Matthew Desmond - Poverty, by America
Monday, Jun 26, 2023 7:00 PM
The Carter Center
453 John Lewis Freedom Parkway NE
Atlanta, Georgia 30307
The Pulitzer Prize–winning author of "Evicted" reimagines the debate on poverty, making a "provocative and compelling" (NPR) argument about why it persists in America: because the rest of us benefit from it.
A Cappella Books and The Jimmy Carter Presidential Library are honored to welcome Matthew Desmond to The Carter Center to discuss his acclaimed new book, "Poverty, by America," on Monday, June 26, 2023, at 7 PM.
This event is free and open to the public. Seating is general admission at The Carter Center. Copies of the book will be available for purchase at the venue.
A Cappella Choir members or customers who pre-purchase a copy of the book from us may reserve premier seating for this event by emailing email@example.com.
Pre-show Author Meet & Greet for A Cappella Choir Members
All members of our A Cappella Choir are invited, along with a guest, to our meet & greet with Matthew Desmond at Manuel's Tavern from 5:30-6:30 PM.
Not a member? If you join the A Cappella Choir, at any level, between now and May 5, you and a guest are invited to attend this reception. Members will have a chance to meet Mr. Desmond, have their copy of “Poverty, by America” signed and personalized, and take a photo with her ahead of the book discussion at 7 PM.
Space will be limited, so we request that all attendees RSVP by phone (404.681.5128) or by email (firstname.lastname@example.org). Sign up for the A Cappella Choir on our website here.
About the Book
The United States, the richest country on earth, has more poverty than any other advanced democracy. Why? Why does this land of plenty allow one in every eight of its children to go without basic necessities, permit scores of its citizens to live and die on the streets, and authorize its corporations to pay poverty wages?

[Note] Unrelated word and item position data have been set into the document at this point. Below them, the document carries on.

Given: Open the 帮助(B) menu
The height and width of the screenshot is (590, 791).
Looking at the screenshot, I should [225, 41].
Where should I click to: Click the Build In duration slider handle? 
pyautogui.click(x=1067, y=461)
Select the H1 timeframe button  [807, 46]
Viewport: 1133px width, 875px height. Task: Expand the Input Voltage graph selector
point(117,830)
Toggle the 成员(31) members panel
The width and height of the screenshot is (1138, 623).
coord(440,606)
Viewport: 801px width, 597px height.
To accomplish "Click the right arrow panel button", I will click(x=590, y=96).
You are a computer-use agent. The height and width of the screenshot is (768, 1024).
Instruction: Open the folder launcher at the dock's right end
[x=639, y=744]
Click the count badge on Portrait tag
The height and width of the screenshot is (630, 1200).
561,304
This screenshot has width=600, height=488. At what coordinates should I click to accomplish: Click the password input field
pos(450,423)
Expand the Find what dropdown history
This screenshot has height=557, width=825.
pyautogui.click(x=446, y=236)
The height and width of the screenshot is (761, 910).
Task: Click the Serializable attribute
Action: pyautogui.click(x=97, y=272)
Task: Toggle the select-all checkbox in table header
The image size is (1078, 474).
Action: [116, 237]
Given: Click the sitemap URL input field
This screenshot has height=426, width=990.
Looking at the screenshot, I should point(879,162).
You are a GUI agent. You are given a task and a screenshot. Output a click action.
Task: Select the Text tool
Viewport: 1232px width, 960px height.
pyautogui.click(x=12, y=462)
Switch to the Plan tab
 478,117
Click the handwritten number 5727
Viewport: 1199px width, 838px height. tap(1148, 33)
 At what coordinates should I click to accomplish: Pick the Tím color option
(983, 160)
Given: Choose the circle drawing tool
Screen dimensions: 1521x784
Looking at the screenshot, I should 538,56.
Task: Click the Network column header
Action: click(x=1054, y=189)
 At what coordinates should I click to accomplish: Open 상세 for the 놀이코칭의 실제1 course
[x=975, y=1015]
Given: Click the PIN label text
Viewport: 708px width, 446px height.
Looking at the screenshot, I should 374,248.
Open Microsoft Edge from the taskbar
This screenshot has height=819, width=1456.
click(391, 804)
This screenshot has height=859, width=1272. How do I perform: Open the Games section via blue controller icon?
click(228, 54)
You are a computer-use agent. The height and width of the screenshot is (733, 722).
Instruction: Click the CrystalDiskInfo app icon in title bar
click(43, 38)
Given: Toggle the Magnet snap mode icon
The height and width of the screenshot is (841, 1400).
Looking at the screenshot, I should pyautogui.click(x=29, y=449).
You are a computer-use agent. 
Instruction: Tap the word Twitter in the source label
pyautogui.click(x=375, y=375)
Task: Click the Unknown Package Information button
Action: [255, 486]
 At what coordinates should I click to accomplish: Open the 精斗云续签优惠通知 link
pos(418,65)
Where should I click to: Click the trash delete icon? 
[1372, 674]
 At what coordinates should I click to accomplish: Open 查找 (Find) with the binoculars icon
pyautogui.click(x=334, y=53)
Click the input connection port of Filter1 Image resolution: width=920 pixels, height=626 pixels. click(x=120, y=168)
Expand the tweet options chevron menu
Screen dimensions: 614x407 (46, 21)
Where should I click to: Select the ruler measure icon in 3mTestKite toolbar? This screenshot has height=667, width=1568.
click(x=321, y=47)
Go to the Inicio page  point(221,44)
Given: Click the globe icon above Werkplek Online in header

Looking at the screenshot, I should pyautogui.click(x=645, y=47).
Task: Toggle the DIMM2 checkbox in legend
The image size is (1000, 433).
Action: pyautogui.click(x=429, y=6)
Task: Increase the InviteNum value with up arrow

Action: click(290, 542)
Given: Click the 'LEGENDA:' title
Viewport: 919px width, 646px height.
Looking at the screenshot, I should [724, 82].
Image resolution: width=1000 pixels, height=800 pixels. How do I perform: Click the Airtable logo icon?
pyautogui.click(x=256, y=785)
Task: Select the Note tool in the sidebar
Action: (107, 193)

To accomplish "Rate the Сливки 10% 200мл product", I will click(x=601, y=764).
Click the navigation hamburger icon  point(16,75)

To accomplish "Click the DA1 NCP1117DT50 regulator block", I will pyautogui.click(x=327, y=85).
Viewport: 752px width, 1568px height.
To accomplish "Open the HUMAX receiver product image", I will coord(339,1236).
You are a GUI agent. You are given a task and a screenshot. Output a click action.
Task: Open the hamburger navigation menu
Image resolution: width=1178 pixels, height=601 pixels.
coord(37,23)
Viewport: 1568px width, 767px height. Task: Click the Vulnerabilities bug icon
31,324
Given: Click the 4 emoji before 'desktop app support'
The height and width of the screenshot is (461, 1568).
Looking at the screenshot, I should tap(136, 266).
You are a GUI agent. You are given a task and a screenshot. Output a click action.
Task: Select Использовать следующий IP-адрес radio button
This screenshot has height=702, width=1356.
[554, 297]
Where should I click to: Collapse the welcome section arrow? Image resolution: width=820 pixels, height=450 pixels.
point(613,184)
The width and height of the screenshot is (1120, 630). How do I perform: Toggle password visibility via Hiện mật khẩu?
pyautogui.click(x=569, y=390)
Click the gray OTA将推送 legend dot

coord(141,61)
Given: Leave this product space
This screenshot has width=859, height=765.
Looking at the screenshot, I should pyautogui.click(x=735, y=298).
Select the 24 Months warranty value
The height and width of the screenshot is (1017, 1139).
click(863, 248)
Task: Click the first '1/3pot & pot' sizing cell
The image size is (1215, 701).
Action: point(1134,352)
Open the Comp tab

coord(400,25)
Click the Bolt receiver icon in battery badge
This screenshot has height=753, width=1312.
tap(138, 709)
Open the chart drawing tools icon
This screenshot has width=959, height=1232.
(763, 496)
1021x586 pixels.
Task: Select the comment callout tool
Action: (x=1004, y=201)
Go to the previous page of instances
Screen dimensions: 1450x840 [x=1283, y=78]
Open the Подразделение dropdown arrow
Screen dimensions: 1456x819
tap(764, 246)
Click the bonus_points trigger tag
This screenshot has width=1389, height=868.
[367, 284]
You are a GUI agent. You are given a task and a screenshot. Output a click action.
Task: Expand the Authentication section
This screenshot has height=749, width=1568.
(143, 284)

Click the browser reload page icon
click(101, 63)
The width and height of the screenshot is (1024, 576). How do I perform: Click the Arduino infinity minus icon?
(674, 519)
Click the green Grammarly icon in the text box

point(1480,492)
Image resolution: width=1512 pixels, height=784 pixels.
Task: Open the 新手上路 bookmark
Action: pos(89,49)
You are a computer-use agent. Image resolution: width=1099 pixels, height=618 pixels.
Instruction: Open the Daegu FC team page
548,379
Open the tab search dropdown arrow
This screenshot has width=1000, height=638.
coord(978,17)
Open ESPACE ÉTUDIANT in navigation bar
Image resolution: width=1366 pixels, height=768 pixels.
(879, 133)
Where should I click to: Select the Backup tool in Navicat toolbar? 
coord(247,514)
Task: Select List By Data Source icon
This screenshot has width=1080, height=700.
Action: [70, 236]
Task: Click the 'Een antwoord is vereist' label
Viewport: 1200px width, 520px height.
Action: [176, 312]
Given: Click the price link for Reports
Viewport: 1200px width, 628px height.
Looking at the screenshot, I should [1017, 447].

In this landmark book, acclaimed sociologist Matthew Desmond draws on history, research, and original reporting to show how affluent Americans knowingly and unknowingly keep poor people poor. Those of us who are financially secure exploit the poor, driving down their wages while forcing them to overpay for housing and access to cash and credit. We prioritize the subsidization of our wealth over the alleviation of poverty, designing a welfare state that gives the most to those who need the least. And we stockpile opportunity in exclusive communities, creating zones of concentrated riches alongside those of concentrated despair. Some lives are made small so that others may grow.
Elegantly written and fiercely argued, this compassionate book gives us new ways of thinking about a morally urgent problem. It also helps us imagine solutions. Desmond builds a startlingly original and ambitious case for ending poverty. He calls on us all to become poverty abolitionists, engaged in a politics of collective belonging to usher in a new age of shared prosperity and, at last, true freedom.
About the Author
Matthew Desmond is a professor of sociology at Princeton University. After receiving his Ph.D. in 2010 from the University of Wisconsin at Madison, he joined the Harvard Society of Fellows as a Junior Fellow. He is the author of four books, including "Evicted: Poverty and Profit in the American City" (2016), which won the Pulitzer Prize, National Book Critics Circle Award, and Carnegie Medal, and PEN / John Kenneth Galbraith Award for Nonfiction. The principal investigator of The Eviction Lab, Desmond’s research focuses on poverty in America, city life, housing insecurity, public policy, racial inequality, and ethnography. He is the recipient of a MacArthur “Genius” Fellowship, the American Bar Association’s Silver Gavel Award, and the William Julius Wilson Early Career Award. A contributing writer for the New York Times Magazine, Desmond was listed in 2016 among the Politico 50, as one of “fifty people across the country who are most influencing the national political debate.”